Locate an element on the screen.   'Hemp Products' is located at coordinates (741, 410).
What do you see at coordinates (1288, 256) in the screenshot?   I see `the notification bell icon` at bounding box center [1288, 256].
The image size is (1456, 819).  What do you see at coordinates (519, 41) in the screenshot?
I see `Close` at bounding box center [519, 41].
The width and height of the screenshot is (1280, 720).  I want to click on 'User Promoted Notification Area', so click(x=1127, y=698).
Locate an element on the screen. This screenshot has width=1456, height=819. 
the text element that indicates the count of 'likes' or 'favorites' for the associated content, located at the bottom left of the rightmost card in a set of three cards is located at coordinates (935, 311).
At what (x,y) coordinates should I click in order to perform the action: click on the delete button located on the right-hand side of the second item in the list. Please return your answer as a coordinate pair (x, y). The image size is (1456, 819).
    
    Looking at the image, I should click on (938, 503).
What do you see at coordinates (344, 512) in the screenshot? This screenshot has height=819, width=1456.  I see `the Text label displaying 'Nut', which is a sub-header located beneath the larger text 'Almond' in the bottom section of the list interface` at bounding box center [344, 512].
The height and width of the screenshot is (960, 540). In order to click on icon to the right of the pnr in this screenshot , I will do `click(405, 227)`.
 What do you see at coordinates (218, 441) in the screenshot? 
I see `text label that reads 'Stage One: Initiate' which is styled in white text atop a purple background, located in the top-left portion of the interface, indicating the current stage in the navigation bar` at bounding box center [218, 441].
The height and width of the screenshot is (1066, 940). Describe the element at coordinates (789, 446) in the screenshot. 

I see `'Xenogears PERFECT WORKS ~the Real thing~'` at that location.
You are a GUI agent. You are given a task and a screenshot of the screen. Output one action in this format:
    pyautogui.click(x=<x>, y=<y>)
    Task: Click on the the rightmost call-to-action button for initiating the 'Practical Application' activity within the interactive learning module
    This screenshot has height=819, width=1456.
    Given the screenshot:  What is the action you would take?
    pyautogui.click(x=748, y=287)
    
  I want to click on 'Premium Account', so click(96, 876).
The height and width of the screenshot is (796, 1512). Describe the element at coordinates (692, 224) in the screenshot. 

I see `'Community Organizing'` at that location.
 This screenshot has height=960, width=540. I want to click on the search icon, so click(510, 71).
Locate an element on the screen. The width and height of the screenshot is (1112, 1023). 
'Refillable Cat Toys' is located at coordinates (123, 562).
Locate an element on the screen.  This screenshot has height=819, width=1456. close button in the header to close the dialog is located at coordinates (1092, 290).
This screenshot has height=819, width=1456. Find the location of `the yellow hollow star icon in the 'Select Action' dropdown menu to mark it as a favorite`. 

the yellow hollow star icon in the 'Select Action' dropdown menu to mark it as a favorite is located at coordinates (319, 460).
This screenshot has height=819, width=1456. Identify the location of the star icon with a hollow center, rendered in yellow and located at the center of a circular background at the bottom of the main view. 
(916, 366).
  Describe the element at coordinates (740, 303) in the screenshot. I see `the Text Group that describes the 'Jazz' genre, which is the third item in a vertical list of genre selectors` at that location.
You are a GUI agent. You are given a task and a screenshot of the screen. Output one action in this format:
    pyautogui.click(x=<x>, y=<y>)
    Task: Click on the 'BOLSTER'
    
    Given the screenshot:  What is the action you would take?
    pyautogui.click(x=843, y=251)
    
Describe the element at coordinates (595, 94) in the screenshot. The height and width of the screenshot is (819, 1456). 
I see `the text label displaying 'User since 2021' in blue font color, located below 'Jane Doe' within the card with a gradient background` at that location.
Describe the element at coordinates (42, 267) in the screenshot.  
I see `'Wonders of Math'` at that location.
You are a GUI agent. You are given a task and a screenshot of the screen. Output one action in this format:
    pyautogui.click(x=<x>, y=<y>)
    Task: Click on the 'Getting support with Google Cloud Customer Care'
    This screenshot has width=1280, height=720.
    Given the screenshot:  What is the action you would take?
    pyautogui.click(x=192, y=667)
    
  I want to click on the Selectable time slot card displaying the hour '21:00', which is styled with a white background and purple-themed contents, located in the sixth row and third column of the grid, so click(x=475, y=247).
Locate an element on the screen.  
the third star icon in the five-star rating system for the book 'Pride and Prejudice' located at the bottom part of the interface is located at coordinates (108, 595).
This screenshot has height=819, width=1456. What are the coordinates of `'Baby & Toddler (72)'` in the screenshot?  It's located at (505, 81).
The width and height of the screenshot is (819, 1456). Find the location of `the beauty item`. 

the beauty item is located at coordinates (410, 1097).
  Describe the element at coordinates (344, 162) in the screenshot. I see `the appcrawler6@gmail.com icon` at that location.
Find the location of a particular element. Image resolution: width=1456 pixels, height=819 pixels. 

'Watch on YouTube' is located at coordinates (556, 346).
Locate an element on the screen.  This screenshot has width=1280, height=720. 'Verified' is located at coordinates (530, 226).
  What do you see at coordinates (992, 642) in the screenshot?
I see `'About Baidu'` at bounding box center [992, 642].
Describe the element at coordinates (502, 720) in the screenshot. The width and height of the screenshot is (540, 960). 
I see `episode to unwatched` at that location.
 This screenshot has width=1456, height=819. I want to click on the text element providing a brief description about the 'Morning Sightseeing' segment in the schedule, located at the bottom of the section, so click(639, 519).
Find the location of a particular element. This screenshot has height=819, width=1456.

▸ **EXERCISE BRIEF**: Reproduce word for word the lines of the material above, starting at the line with "The height and width of the screenshot is (1066, 940)." and continuing up to and including the line with "PERFECT WORKS ~the".

▸ **RIGHT ANSWER**:
The height and width of the screenshot is (1066, 940). Describe the element at coordinates (789, 446) in the screenshot. 

I see `'Xenogears PERFECT WORKS ~the Real thing~'` at that location.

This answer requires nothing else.